Inhibition of the effects of 12-O-tetradecanoylphorbol-13-acetate on mouse epidermal glutathione peroxidase and ornithine decarboxylase activities by glutathione level-raising agents and selenium-containing compounds.

Abstract

The present study was undertaken to determine the effect of 12-O-tetradecanoylphorbol-13-acetate (TPA), a potent tumor promoter known to inhibit superoxide dismutase (SOD) (superoxide: superoxide oxidoreductase, EC 1.15.1.1) and catalase (CAT) (H2O2: H2O2 oxidoreductase, EC 1.11.1.6) activities, on mouse epidermal glutathione (GSH) peroxidase (glutathione: H2O2 oxidoreductase, EC 1.11.1.9) activity in vivo and in vitro.
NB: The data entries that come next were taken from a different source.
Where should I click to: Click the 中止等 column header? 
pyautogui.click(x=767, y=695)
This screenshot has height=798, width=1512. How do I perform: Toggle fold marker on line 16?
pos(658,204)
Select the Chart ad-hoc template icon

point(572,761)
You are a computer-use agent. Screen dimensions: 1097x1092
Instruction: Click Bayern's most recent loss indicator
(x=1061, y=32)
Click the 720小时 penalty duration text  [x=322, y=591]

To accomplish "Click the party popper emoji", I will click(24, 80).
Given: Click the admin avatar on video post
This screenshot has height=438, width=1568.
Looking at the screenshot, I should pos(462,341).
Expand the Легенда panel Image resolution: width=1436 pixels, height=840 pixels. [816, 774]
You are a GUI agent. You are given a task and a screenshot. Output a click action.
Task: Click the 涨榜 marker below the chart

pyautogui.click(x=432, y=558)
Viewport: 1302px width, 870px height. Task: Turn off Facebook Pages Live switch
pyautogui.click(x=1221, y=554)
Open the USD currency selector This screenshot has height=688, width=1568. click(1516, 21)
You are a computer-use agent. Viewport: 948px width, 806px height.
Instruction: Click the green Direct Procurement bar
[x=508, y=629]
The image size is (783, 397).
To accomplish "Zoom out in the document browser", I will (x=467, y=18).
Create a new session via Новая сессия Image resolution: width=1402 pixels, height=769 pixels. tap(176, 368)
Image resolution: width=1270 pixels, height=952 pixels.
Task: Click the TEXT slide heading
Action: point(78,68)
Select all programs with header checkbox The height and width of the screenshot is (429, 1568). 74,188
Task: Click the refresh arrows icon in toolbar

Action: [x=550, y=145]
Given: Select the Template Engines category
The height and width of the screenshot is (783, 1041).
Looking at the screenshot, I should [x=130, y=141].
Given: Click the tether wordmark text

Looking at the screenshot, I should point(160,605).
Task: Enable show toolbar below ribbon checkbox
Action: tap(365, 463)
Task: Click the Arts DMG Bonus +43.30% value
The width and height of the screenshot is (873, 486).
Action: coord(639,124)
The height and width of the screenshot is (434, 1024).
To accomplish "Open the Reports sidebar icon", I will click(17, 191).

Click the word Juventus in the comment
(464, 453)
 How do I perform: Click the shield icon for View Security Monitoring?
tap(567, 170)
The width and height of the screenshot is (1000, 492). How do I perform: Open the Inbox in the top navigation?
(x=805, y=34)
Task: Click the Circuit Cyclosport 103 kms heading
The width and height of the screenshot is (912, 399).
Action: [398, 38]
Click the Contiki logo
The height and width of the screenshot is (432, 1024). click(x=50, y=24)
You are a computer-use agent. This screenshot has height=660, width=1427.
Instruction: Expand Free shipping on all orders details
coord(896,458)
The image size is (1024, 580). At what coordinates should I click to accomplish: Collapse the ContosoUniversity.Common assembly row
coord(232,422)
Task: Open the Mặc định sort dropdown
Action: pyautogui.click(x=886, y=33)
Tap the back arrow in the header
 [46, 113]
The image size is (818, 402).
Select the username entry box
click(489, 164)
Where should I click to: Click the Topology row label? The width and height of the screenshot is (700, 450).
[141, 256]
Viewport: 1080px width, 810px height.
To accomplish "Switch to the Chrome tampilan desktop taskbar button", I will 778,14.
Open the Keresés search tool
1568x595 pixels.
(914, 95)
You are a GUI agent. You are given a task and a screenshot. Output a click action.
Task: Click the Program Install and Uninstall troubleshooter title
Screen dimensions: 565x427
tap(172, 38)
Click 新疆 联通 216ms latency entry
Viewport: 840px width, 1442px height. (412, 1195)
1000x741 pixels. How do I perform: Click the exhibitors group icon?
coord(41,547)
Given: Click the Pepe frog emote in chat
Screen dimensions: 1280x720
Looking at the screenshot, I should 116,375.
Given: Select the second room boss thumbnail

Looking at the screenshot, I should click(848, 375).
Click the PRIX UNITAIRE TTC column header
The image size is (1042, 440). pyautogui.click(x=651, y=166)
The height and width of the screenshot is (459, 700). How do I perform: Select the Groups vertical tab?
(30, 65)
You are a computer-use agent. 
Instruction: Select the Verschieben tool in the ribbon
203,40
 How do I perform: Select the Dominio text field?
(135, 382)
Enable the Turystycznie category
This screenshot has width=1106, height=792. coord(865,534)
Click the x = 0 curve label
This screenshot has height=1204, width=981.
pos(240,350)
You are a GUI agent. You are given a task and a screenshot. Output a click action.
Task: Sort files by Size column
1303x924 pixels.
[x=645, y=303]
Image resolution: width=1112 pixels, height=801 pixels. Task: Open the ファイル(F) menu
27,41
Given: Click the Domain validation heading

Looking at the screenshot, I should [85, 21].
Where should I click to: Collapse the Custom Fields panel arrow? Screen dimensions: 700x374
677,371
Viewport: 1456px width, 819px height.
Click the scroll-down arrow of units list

TPA led to a rapid and transient increase in GSH peroxidase specific activity within 30 min followed by a decrease from 1 to 12 h. Incubation of isolated epidermal cells with GSH level-raising agents and/or selenium-containing compounds increased remarkably basal GSH peroxidase activity, and thus, abolished totally the prolonged inhibitory effects of TPA on this enzyme. The inhibitory effects of 0.2 mM cysteine (Cys) or 0.5 mM GSH and 2.5 microM Na2 SeO3 or 50 microM selenocystamine on TPA-decreased GSH peroxidase activity were additive, in relation with their additive inhibitory effects on TPA-induced ornithine decarboxylase (ODC) (L-ornithine carboxylase, EC 4.1.1.17) activity. These data support the hypothesis that the stimulators of the GSH-dependent antioxidant protective system of the epidermal cells may inhibit the oxidative challenge linked to skin tumor promotion by TPA.